*Source data*
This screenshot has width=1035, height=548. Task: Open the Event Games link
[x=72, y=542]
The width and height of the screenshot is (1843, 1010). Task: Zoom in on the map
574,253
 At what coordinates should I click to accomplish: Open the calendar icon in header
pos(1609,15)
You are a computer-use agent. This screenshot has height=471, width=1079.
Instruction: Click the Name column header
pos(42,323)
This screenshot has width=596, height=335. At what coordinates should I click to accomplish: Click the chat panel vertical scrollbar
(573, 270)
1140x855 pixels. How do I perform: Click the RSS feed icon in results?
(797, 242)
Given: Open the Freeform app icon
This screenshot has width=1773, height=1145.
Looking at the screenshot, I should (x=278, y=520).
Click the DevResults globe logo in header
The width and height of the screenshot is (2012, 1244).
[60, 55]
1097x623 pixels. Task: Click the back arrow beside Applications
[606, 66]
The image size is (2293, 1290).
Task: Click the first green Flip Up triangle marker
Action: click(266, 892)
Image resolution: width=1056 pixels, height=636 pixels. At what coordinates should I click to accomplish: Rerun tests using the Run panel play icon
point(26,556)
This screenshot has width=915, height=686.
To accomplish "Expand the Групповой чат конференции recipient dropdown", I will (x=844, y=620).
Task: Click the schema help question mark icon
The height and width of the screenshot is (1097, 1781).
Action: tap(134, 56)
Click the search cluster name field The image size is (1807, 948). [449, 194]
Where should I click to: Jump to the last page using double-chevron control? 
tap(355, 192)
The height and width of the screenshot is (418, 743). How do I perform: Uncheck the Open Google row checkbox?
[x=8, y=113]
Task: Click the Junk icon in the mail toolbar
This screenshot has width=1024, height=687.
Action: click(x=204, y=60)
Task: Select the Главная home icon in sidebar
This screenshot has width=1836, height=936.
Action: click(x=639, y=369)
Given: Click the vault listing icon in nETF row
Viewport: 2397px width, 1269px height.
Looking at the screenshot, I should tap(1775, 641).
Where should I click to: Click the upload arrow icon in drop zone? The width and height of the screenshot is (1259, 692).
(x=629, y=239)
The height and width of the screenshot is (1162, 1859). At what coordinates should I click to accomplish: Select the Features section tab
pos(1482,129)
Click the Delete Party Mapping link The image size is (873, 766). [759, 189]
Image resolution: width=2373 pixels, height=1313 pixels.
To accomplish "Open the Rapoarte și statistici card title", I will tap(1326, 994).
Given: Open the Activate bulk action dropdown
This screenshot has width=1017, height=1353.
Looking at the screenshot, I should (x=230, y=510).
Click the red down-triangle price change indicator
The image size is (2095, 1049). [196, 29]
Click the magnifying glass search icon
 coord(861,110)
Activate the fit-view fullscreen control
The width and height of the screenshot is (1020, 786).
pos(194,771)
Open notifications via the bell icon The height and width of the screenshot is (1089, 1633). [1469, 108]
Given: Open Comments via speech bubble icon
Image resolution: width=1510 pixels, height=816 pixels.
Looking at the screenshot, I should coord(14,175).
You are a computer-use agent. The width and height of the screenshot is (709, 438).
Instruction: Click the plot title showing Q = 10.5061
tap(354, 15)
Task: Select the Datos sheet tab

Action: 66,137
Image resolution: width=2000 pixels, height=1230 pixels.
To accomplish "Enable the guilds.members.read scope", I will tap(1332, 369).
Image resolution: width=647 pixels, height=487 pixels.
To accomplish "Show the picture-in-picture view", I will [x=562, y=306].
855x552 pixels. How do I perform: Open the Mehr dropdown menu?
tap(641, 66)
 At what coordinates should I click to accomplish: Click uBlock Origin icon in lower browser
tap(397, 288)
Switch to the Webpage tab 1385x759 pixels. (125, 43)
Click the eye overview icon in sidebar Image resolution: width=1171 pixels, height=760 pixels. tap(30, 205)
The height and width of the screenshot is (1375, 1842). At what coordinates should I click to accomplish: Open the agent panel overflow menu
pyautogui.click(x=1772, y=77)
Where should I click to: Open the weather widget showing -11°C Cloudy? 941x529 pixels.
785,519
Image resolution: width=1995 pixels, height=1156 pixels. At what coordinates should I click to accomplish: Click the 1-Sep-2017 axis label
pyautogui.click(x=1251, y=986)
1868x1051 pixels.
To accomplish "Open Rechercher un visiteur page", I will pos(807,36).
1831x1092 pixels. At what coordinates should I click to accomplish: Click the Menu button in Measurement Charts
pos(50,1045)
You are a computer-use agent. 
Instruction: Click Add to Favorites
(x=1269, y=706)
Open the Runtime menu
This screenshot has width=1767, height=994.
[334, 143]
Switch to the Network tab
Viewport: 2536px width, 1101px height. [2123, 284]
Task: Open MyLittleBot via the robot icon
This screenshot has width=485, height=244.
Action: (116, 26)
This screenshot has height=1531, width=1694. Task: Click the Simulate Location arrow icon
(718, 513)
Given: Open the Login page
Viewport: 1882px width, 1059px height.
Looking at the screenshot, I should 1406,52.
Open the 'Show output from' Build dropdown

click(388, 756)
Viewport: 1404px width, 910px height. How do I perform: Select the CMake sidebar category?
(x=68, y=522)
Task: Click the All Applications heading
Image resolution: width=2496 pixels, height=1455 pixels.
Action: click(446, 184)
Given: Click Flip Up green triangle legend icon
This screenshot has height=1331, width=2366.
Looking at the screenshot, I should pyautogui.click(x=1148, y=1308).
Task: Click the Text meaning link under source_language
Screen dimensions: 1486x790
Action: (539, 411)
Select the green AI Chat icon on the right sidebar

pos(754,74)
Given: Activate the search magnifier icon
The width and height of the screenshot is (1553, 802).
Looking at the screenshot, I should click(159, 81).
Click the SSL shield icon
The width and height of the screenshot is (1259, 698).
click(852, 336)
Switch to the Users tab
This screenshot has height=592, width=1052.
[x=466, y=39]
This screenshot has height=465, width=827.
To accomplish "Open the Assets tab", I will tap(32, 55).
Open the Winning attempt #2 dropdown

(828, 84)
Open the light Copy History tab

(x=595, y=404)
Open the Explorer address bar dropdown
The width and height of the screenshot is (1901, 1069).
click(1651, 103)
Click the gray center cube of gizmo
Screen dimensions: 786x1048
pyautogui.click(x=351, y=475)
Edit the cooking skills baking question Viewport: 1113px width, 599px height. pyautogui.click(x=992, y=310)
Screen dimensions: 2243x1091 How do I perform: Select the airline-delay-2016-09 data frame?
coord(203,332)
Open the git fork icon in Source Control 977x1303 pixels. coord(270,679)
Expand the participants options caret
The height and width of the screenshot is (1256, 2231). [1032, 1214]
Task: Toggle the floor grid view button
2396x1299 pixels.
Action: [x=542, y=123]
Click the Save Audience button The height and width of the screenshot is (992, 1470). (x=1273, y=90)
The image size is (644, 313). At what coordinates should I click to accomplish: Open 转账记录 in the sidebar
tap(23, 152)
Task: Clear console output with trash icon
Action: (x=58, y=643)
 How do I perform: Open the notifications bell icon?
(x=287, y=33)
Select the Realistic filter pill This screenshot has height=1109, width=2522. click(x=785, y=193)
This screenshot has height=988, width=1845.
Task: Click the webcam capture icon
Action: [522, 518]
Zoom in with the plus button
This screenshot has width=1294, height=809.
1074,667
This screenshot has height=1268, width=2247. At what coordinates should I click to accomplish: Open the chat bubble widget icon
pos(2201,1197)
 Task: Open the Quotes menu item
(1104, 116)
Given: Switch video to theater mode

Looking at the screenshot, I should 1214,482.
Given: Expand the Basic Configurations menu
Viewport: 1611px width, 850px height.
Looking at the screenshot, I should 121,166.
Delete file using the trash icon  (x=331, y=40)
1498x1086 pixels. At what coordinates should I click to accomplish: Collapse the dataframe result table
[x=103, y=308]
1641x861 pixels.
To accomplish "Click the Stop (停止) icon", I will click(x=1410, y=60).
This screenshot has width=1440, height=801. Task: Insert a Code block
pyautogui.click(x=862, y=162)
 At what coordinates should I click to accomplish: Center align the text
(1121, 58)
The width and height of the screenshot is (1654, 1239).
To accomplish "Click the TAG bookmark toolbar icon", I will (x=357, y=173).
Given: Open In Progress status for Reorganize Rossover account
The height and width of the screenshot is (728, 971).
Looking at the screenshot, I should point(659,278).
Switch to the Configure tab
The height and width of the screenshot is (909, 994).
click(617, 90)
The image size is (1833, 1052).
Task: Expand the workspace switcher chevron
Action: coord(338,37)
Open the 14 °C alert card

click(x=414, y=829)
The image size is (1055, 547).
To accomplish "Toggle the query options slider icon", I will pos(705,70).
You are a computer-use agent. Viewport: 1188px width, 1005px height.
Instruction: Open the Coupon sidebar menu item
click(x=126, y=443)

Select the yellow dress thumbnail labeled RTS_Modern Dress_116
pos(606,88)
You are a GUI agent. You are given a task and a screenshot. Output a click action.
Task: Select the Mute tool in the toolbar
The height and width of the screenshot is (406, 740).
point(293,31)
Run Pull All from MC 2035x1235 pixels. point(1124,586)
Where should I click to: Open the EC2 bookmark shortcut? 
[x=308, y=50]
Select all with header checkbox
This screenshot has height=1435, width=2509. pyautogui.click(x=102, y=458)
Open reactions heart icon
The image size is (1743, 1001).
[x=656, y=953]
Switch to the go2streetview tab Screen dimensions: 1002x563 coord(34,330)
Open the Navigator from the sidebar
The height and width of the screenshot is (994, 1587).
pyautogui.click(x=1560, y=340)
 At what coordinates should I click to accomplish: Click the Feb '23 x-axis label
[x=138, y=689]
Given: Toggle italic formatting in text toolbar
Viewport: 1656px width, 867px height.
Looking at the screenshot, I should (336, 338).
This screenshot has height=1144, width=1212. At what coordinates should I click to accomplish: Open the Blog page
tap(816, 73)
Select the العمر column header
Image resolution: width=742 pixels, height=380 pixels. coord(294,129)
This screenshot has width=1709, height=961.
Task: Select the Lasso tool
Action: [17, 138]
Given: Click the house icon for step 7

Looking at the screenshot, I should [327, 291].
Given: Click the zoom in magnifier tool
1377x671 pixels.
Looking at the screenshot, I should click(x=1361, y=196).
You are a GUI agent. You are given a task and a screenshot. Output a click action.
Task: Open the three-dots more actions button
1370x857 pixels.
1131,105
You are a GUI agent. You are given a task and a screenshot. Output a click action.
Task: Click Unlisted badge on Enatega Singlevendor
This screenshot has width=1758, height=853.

*Aim of the exercise*
Your answer must consist solely of the lines from the top of the entries above through the line containing "Given: Open the Freeform app icon", copied exactly, both ends included.

*Exercise answer*
This screenshot has width=1035, height=548. Task: Open the Event Games link
[x=72, y=542]
The width and height of the screenshot is (1843, 1010). Task: Zoom in on the map
574,253
 At what coordinates should I click to accomplish: Open the calendar icon in header
pos(1609,15)
You are a computer-use agent. This screenshot has height=471, width=1079.
Instruction: Click the Name column header
pos(42,323)
This screenshot has width=596, height=335. At what coordinates should I click to accomplish: Click the chat panel vertical scrollbar
(573, 270)
1140x855 pixels. How do I perform: Click the RSS feed icon in results?
(797, 242)
Given: Open the Freeform app icon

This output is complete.